# Input for this task:
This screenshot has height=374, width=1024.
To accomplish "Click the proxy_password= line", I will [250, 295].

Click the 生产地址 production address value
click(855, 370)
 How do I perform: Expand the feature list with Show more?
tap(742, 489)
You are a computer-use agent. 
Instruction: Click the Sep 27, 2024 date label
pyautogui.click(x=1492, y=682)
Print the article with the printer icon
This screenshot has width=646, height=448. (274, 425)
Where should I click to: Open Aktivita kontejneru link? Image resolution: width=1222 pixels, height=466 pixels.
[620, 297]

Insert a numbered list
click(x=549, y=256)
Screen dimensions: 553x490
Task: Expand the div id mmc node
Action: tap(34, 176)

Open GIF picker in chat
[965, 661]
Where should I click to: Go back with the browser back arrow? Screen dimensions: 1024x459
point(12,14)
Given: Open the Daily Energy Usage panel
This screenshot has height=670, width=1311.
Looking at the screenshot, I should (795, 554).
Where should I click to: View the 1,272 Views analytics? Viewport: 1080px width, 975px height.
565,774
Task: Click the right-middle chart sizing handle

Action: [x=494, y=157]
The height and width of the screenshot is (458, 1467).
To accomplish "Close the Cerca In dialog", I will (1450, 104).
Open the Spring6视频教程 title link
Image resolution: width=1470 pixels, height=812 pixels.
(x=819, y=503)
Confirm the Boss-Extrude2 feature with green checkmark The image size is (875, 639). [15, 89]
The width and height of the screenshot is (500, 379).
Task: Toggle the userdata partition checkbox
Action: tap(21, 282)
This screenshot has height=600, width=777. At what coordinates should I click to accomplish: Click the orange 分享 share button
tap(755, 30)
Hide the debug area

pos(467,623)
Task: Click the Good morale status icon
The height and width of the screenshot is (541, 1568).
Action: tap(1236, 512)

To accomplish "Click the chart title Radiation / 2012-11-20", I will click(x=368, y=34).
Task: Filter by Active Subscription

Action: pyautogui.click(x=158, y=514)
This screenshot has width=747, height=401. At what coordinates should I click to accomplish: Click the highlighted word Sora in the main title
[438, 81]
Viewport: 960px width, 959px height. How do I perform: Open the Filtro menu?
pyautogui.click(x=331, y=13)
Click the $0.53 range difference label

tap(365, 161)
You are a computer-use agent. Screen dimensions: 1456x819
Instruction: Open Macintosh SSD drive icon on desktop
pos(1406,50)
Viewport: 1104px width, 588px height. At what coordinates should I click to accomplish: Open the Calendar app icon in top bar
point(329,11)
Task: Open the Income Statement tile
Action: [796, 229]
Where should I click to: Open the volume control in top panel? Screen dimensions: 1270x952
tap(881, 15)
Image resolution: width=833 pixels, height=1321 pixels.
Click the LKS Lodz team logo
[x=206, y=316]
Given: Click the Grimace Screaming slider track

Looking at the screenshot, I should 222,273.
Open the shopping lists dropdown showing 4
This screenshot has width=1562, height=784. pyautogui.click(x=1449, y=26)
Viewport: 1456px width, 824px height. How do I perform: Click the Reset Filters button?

# Required work:
Copy everything from the row containing "Click the 生产地址 production address value" down to the row containing "tap(365, 161)", both included, exactly as they appear.

# Worked solution:
Click the 生产地址 production address value
click(855, 370)
 How do I perform: Expand the feature list with Show more?
tap(742, 489)
You are a computer-use agent. 
Instruction: Click the Sep 27, 2024 date label
pyautogui.click(x=1492, y=682)
Print the article with the printer icon
This screenshot has width=646, height=448. (274, 425)
Where should I click to: Open Aktivita kontejneru link? Image resolution: width=1222 pixels, height=466 pixels.
[620, 297]

Insert a numbered list
click(x=549, y=256)
Screen dimensions: 553x490
Task: Expand the div id mmc node
Action: tap(34, 176)

Open GIF picker in chat
[965, 661]
Where should I click to: Go back with the browser back arrow? Screen dimensions: 1024x459
point(12,14)
Given: Open the Daily Energy Usage panel
This screenshot has height=670, width=1311.
Looking at the screenshot, I should (795, 554).
Where should I click to: View the 1,272 Views analytics? Viewport: 1080px width, 975px height.
565,774
Task: Click the right-middle chart sizing handle

Action: [x=494, y=157]
The height and width of the screenshot is (458, 1467).
To accomplish "Close the Cerca In dialog", I will (1450, 104).
Open the Spring6视频教程 title link
Image resolution: width=1470 pixels, height=812 pixels.
(x=819, y=503)
Confirm the Boss-Extrude2 feature with green checkmark The image size is (875, 639). [15, 89]
The width and height of the screenshot is (500, 379).
Task: Toggle the userdata partition checkbox
Action: tap(21, 282)
This screenshot has height=600, width=777. At what coordinates should I click to accomplish: Click the orange 分享 share button
tap(755, 30)
Hide the debug area

pos(467,623)
Task: Click the Good morale status icon
The height and width of the screenshot is (541, 1568).
Action: tap(1236, 512)

To accomplish "Click the chart title Radiation / 2012-11-20", I will click(x=368, y=34).
Task: Filter by Active Subscription

Action: pyautogui.click(x=158, y=514)
This screenshot has width=747, height=401. At what coordinates should I click to accomplish: Click the highlighted word Sora in the main title
[438, 81]
Viewport: 960px width, 959px height. How do I perform: Open the Filtro menu?
pyautogui.click(x=331, y=13)
Click the $0.53 range difference label

tap(365, 161)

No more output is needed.